10.Serum IL-32 level in children with bacterial pneumonia and its relationship with disease severity
Yehua WANG ; Dejun LI ; Hongqin DU
Chinese Journal of Primary Medicine and Pharmacy 2020;27(22):2745-2748
Objective:To investigate the serum interleukin-32(IL-32) level in children with bacterial pneumonia and its relationship with the severity of the disease.Methods:From January 2019 to December 2019, 300 children with bacterial pneumonia in Taizhou Cancer Hospital were selected as the pneumonia group, and 300 healthy children in our hospital were selected as control group.The serum levels of IL-32, IL-6, IL-8 and tumor necrosis factor-α(TNF-α) were measured by double antibody sandwich enzyme-linked immunosorbent assay.Results:The serum levels of IL-32[(212.46±16.74)ng/L], IL-6[(0.29±0.06)μg/L], IL-8[(0.41±0.08)μg/L] and TNF-α[(1.15±0.11)μg/L] in the pneumonia group were higher than those in the control group[(116.51±14.52)ng/L, (0.07±0.02)μg/L, (0.09±0.03)μg/L, (0.14±0.03)μg/L](all P<0.05).

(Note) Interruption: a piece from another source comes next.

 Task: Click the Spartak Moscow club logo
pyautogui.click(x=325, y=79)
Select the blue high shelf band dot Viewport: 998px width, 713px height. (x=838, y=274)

The serum levels of IL-32[(128.76±15.42)ng/L], IL-6[(0.15±0.04)μg/L], IL-8[(0.16±0.05)μg/L] and TNF-α[(0.29±0.06)μg/L] in children with pneumonia during recovery were lower than those in early stage[(212.46±16.74)ng/L, (0.29±0.06)μg/L, (0.41±0.08)μg/L, (1.15±0.11)μg/L](all P<0.05). The levels of serum IL-32[(232.16±16.02)ng/L], IL-6[(0.37±0.08)μg/L], IL-8[(0.54±0.09)μg/L], TNF-α[(1.42±0.15)μg/L] in the severe pneumonia group were higher than those in the non-severe pneumonia group[(184.26±16.31)ng/L, (0.23±0.05)μg/L, (0.26±0.06)μg/L, (0.79±0.12)μg/L](all P<0.05). There were positive correlation between serum IL-32 level and IL-6( r=0.602), IL-8( r=0.624), TNF-α( r=0.593) levels in children with pneumonia(all P<0.05). Conclusion:The serum IL-32 level is elevated in children with bacterial pneumonia.The serum IL-32 level can reflect the therapeutic effect, severity and inflammatory response of children with bacterial pneumonia.